[Pixel coordinate grounding data]

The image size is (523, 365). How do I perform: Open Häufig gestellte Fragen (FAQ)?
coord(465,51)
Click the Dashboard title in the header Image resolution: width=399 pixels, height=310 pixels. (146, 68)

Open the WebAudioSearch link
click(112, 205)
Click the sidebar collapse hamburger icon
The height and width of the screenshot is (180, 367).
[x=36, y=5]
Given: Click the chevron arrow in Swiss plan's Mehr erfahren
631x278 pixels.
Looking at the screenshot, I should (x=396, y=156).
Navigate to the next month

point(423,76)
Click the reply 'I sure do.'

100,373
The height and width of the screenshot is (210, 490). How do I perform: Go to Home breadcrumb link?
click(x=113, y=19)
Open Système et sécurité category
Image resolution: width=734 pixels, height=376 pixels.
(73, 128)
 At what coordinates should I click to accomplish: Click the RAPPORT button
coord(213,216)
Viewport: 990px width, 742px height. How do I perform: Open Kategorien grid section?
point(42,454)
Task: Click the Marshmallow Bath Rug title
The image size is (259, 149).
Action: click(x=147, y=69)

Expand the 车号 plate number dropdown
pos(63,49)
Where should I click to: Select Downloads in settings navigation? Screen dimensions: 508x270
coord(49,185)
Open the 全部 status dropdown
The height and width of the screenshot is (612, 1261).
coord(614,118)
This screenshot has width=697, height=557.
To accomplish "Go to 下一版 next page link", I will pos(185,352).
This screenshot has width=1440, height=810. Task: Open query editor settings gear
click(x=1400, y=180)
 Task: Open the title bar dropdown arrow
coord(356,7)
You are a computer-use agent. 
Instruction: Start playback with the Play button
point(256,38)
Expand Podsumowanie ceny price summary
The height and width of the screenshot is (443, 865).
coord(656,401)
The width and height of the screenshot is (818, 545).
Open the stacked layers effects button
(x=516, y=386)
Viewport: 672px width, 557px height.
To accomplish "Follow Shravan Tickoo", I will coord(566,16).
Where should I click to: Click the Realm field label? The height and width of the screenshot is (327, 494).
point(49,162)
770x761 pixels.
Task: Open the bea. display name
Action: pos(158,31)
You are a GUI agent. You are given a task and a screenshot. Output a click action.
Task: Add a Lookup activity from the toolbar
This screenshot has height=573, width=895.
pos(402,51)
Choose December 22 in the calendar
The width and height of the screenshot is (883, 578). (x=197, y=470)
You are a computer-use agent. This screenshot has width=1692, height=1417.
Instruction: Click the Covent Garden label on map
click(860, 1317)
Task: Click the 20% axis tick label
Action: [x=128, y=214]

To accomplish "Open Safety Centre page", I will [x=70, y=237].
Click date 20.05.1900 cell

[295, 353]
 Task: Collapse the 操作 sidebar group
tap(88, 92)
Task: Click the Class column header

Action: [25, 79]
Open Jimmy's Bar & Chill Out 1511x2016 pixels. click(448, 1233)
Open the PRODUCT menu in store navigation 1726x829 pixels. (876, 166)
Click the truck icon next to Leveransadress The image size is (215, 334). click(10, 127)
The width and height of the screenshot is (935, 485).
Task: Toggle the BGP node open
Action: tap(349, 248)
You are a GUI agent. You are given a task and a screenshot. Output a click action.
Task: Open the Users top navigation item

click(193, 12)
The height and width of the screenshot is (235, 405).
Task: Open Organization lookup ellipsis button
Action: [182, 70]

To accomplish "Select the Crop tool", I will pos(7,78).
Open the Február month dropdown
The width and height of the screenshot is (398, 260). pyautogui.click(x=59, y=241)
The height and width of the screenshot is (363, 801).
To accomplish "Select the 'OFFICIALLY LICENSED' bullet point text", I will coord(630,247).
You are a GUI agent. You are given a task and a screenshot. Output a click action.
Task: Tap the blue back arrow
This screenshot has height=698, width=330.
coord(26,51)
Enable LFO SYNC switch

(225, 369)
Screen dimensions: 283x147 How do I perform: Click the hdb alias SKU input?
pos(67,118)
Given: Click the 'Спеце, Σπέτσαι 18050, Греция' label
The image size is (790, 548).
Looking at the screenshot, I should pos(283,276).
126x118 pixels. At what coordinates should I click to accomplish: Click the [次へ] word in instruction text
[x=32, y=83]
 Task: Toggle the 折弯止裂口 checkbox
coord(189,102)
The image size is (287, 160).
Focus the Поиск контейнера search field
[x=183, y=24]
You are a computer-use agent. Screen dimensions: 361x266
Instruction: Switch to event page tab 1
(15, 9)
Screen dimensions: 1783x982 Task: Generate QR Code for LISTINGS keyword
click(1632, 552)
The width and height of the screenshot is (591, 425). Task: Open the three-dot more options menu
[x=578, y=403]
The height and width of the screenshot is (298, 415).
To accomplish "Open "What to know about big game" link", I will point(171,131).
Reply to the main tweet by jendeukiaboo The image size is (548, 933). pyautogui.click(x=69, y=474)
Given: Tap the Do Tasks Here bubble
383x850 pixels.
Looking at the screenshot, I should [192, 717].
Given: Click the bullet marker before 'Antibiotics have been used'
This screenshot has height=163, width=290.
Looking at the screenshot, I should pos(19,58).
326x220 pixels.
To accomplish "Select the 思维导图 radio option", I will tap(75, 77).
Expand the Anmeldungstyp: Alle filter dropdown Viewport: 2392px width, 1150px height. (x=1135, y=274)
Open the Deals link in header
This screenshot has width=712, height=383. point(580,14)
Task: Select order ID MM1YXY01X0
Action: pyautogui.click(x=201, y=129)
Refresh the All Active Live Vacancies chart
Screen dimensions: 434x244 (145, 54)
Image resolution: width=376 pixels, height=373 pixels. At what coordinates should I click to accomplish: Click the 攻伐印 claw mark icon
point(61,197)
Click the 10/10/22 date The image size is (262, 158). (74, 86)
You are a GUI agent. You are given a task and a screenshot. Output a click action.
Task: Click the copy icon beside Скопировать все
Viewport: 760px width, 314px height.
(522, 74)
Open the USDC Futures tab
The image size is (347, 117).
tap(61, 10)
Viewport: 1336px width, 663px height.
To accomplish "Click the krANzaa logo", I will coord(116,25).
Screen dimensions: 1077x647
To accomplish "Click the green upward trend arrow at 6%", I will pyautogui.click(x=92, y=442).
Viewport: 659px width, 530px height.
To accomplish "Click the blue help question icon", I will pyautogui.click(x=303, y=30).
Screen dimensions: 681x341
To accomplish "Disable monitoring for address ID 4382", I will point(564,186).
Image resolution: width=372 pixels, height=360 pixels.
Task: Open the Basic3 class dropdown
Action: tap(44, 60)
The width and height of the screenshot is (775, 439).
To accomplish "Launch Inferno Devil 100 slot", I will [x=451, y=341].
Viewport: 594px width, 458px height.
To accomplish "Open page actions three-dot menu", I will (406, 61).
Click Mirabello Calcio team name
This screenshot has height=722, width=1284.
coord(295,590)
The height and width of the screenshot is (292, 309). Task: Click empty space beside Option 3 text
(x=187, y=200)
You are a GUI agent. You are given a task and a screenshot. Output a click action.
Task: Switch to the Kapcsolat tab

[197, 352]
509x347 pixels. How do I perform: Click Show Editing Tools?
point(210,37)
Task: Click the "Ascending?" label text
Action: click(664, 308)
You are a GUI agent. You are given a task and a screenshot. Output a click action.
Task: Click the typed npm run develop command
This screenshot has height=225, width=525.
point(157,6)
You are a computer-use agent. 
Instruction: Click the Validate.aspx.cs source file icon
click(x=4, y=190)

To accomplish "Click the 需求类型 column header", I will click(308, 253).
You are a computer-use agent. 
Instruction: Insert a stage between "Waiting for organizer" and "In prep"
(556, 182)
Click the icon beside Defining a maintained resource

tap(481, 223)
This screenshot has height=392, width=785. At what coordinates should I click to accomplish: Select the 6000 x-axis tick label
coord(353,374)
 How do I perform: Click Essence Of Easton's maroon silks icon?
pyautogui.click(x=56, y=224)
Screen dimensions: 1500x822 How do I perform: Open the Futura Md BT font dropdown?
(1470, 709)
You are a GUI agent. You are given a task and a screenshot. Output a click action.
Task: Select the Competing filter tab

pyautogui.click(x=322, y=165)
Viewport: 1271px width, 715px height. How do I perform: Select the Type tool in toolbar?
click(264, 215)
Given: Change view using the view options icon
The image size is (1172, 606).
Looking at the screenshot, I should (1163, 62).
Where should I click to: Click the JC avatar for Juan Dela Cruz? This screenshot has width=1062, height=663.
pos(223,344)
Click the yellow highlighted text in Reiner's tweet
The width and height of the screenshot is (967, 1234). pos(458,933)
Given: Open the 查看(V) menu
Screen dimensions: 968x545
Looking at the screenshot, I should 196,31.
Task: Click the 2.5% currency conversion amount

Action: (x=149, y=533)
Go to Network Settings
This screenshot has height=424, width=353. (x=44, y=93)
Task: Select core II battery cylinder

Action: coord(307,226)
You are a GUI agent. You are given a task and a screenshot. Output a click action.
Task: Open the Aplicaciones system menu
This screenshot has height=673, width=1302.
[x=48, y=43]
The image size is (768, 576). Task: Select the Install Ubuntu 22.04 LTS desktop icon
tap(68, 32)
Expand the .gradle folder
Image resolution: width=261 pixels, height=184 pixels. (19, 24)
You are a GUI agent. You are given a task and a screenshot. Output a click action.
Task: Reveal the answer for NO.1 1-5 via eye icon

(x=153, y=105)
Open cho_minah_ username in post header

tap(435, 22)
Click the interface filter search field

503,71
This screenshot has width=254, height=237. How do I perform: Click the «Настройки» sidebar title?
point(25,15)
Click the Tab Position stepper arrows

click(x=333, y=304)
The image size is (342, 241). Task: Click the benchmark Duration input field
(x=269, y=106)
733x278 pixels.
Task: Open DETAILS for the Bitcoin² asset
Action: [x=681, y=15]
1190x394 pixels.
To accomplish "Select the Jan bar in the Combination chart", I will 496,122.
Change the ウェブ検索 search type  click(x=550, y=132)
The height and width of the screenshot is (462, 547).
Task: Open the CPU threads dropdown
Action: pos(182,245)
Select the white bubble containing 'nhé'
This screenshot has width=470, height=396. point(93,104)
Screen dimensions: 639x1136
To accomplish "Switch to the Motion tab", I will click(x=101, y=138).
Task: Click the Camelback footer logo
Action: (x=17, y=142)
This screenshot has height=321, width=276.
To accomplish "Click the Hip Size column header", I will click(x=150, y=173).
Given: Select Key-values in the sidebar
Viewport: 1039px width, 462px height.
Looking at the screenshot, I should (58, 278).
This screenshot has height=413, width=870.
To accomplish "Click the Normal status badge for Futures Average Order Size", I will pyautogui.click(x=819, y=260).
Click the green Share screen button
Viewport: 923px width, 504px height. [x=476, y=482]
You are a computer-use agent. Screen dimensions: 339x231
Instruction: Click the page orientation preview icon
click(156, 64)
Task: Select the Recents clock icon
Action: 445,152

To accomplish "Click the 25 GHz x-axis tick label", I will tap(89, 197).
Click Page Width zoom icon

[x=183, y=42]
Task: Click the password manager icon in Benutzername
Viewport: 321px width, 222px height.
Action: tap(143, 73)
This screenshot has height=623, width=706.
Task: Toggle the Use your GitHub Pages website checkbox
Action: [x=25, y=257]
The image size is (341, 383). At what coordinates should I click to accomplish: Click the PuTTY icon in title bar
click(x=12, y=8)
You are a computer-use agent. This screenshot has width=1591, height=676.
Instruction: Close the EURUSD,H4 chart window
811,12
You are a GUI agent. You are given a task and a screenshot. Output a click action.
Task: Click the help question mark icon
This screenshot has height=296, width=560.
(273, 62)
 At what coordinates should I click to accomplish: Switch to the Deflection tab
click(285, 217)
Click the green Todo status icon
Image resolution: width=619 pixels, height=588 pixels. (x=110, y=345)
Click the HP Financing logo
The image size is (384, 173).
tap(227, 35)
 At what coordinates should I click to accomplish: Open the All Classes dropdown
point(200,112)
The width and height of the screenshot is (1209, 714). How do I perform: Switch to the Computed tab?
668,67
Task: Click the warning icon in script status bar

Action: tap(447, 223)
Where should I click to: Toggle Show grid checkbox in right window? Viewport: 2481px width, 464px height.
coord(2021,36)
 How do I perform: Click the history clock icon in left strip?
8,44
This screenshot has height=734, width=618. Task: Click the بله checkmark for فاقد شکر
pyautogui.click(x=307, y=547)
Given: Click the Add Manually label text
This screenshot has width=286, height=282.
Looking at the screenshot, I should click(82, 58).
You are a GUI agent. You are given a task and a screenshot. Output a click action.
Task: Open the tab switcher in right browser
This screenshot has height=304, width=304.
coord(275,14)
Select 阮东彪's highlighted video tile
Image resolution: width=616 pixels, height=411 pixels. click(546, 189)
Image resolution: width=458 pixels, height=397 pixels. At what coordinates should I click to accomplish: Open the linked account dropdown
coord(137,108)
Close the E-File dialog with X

AIM OF THE EXERCISE: Take the lines from the start of the records through the line holding "Click the Dashboard", both included, and please print them exactly, with nothing else.

RESULT FOR THIS TASK:
The image size is (523, 365). How do I perform: Open Häufig gestellte Fragen (FAQ)?
coord(465,51)
Click the Dashboard title in the header Image resolution: width=399 pixels, height=310 pixels. (146, 68)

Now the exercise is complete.